I call her a good end point for the first post of 2012. 

11 comments:

Robert said...

Tweedy's inclusion I don't necessarily agree with but the other 9 are spot on. Great post! (and long overdue)

Cara Hill said...

Good to hear from you. Thanks for filling me in. Here's to 2012!

Jan Devereux said...

The clip of Jeff Tweedy doing the weather made my day, and unlike you, I'm only a fair weather Wilco fan. ("Seven days seems pretty optimistic." and "I assume you all can read, right?") Don't worry about the hiatus; like local newscasters, most bloggers feel compelled to talk/post too much. Looking forward to your new show.

Billkav said...

Especially as Facebook becomes more and more obsessed with prying into our lives to sell us as products, it's heartening to see your post elsewhere. Thanks for the hopeful roundup of 2011!

Laura Levine said...

Great. Now I need to catch up on a season's worth of Louie, see The Descendants, and listen to the entire catalogue of Wilco (can you believe I've never heard them? I loved his weather report though).
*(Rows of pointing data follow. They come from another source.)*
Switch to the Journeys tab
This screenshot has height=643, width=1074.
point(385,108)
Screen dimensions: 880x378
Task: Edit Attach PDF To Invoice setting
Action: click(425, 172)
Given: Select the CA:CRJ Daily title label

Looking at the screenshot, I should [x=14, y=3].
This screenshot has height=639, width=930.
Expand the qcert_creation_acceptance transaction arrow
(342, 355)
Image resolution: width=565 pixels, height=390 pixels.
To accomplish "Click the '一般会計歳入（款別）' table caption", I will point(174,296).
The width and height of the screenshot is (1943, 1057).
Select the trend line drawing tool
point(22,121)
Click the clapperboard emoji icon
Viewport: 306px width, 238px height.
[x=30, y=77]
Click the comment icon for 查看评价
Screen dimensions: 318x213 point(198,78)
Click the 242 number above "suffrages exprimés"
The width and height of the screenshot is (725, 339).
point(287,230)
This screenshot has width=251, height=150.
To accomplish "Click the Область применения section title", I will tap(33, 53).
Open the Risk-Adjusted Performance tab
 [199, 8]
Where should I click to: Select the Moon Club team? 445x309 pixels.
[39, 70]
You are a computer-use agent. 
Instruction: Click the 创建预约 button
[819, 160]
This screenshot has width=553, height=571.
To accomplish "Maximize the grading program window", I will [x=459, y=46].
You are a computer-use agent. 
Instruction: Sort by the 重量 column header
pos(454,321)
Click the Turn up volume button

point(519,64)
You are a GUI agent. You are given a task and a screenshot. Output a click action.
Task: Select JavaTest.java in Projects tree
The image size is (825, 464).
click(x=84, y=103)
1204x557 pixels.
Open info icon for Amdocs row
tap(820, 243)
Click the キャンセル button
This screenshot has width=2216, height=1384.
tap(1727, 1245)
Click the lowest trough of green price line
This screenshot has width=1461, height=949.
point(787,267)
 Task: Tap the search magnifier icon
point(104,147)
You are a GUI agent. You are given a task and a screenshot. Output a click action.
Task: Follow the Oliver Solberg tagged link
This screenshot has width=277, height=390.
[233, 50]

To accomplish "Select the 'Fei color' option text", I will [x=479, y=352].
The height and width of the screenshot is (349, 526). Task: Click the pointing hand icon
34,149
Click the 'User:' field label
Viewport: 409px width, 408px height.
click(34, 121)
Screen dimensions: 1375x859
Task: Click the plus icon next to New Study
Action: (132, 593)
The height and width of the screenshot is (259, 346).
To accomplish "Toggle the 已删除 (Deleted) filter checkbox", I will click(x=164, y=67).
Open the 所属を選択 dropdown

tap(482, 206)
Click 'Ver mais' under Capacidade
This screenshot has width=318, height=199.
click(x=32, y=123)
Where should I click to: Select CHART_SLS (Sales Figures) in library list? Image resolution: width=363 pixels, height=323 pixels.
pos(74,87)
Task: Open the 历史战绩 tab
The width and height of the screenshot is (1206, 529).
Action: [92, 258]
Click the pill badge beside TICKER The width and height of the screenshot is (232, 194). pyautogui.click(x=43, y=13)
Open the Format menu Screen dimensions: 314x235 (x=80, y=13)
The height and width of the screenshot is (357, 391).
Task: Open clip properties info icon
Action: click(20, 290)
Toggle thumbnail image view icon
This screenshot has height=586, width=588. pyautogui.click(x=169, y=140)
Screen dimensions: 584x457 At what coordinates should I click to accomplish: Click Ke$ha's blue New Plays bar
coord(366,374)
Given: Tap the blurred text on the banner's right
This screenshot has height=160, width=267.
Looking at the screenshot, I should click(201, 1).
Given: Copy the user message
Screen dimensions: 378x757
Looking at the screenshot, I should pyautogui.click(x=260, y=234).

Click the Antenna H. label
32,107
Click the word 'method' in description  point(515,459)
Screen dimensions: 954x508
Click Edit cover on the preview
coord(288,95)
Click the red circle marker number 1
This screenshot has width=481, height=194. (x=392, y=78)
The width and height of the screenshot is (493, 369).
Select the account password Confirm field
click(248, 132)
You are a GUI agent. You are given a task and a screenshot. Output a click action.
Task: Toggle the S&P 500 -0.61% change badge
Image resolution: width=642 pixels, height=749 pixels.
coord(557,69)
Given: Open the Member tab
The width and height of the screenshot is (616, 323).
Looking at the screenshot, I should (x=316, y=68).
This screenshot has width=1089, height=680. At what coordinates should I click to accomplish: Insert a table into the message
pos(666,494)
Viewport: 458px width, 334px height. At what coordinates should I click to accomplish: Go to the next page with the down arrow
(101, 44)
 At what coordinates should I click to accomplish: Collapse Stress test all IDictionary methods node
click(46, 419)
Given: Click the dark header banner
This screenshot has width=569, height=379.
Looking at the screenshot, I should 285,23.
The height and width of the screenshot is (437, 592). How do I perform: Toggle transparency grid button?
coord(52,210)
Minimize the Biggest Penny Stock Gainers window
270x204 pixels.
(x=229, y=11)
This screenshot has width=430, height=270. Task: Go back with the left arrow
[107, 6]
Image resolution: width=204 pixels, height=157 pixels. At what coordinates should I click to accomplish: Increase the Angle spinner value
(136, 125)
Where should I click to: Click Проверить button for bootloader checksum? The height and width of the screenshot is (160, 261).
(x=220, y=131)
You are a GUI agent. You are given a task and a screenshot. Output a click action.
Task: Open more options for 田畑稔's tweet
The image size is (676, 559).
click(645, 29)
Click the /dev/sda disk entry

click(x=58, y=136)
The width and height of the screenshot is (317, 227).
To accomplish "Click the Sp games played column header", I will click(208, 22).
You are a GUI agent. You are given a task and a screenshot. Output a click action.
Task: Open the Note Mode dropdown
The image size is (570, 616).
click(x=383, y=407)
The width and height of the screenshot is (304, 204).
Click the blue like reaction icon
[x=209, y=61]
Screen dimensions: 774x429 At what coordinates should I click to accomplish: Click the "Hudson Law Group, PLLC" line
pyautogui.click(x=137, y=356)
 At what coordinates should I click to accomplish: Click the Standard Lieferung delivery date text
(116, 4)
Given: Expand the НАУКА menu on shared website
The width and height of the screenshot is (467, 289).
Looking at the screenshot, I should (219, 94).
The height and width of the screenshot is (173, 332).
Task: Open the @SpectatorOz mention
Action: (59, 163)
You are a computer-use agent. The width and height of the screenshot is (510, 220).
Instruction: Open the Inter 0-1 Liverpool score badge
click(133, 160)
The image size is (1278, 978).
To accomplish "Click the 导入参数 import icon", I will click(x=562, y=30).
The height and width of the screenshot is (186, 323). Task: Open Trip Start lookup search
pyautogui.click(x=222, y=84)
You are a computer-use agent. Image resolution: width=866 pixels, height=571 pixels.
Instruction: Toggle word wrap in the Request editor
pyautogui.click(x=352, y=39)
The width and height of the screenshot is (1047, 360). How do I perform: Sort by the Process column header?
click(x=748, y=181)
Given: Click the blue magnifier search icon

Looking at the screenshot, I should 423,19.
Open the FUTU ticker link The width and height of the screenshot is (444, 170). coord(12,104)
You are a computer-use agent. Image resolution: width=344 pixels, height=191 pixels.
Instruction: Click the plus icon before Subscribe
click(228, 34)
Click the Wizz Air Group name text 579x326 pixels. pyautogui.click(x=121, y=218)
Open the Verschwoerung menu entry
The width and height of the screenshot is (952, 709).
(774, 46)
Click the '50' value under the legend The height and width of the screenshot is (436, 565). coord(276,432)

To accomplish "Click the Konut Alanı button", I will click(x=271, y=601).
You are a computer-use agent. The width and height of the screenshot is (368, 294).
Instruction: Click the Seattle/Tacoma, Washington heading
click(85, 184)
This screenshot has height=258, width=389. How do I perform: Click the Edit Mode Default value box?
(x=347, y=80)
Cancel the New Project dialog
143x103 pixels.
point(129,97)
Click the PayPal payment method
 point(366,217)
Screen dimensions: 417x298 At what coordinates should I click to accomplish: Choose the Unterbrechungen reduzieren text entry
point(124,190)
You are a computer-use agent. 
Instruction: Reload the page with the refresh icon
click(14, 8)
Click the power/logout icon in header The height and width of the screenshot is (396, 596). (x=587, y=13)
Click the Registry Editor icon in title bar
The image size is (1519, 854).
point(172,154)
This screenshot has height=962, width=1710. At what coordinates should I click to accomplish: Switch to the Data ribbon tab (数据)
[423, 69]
Damn you, Handleman, for all the homework on only the second day of 2012!

(But seriously...thank you).

Happy happy New Year!

Sarah Buttenwieser said...

1) Can't wait for the new Sorkin -- & neither can my teens 2) I loved the way this traveled all over the map & hope you post more sooner than later.

David Handelman said...

Laura, I came really late to Wilco myself -- about six years ago -- even though Warners had supplied me with their catalogue gratis I had never immersed myself.

Start with the documentary "I Am Trying to Break Your Heart" which was made as a promo to show them making "Yankee Hotel Foxtrot" but turned into a much more interesting film as band members fought and one was fired, the label dropped the album as too uncommercial, etc. and then when they brought it to another label, it went on to be their best seller.

Eric Lindbom said...

Thanks David for shrewd, informative heroes list, hilarious Eddie Murphy story (celebrity publicists are scum but hey at least you got vetted by Don Simpson)and for the premise low down on the Sorkin show.

ElevenCuckoo said...

Great to read you again, Sir!

Unknown said...
This comment has been removed by the author.
Betsy Munnell said...

David--I have never read your blog. This is tremendous. Perfect, eclectic choices for '11 heroes.